─── RECORDS FOR THIS EXERCISE ───
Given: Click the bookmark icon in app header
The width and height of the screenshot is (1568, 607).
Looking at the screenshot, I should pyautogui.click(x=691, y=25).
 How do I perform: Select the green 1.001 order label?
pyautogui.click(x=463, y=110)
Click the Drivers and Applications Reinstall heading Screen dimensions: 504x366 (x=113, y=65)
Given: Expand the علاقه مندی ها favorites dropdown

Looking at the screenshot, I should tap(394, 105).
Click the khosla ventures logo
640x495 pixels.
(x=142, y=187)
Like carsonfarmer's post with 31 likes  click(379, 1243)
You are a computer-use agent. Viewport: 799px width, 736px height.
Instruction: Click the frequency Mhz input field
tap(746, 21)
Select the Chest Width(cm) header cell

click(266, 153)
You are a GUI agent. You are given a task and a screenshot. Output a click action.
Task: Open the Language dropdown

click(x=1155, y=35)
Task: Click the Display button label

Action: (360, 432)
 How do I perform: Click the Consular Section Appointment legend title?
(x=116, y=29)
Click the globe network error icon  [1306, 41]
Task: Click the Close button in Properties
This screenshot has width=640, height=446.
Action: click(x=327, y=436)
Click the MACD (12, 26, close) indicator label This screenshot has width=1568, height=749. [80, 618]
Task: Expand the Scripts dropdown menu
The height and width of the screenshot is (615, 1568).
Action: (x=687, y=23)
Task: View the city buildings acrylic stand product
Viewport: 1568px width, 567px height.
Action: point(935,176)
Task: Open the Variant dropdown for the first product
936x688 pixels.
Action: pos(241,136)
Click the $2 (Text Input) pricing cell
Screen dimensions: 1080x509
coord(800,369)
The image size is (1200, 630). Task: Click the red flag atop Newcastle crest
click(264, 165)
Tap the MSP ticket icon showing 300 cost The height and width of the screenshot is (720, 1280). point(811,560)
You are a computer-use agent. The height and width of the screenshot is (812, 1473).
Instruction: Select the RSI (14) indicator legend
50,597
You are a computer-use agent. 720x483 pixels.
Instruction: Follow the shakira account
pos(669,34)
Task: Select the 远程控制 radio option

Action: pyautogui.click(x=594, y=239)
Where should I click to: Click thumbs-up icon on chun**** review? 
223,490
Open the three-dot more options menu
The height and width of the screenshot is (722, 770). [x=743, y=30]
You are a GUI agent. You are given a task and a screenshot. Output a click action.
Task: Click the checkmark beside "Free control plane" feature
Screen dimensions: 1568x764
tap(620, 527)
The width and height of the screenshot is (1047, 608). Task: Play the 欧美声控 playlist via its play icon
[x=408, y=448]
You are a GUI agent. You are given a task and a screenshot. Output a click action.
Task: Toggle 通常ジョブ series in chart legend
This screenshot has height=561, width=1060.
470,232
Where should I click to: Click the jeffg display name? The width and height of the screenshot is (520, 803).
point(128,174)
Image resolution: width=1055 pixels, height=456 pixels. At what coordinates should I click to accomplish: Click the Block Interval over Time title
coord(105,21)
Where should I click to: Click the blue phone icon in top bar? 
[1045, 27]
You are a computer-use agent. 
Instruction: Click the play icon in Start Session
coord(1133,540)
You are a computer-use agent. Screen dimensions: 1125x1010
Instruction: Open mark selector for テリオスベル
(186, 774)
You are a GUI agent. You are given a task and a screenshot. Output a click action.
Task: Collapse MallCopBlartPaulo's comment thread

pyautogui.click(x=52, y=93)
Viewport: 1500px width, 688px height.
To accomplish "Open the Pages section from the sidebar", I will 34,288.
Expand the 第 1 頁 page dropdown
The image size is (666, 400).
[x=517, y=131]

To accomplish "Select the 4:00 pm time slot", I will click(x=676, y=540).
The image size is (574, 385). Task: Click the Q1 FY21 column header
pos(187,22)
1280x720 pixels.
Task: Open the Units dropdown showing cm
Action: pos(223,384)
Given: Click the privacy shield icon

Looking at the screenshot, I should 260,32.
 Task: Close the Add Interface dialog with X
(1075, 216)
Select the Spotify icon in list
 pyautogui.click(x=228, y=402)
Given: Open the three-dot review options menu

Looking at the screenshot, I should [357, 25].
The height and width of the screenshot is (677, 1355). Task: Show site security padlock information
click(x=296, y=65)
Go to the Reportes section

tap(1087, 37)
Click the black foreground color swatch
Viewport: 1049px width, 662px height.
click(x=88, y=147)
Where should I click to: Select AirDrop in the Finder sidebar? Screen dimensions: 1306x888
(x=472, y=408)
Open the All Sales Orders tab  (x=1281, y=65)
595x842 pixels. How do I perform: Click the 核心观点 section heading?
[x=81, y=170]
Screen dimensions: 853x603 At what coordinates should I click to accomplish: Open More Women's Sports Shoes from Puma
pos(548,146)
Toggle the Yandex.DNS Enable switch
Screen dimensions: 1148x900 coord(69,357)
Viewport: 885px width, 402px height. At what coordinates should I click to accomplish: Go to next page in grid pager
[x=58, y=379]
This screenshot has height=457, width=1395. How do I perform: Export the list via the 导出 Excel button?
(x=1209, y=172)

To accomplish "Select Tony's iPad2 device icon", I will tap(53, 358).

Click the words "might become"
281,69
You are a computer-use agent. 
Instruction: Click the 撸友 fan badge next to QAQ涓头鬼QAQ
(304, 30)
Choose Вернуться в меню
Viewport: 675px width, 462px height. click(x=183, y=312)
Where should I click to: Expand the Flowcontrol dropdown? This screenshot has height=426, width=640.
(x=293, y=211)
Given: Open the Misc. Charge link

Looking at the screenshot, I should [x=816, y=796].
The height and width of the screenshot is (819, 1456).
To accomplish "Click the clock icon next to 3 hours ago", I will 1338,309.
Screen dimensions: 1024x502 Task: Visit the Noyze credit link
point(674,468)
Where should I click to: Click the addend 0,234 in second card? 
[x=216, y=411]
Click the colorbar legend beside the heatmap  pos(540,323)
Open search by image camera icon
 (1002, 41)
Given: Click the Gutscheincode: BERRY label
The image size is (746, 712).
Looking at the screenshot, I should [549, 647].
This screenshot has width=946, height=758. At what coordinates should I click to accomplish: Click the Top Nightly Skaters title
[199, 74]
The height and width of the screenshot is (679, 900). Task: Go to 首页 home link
───
## TASK OBJECTIVE:
Reply with the count alone: how many lines of the records contain the string "product"?

## YOUR RESPONSE:
2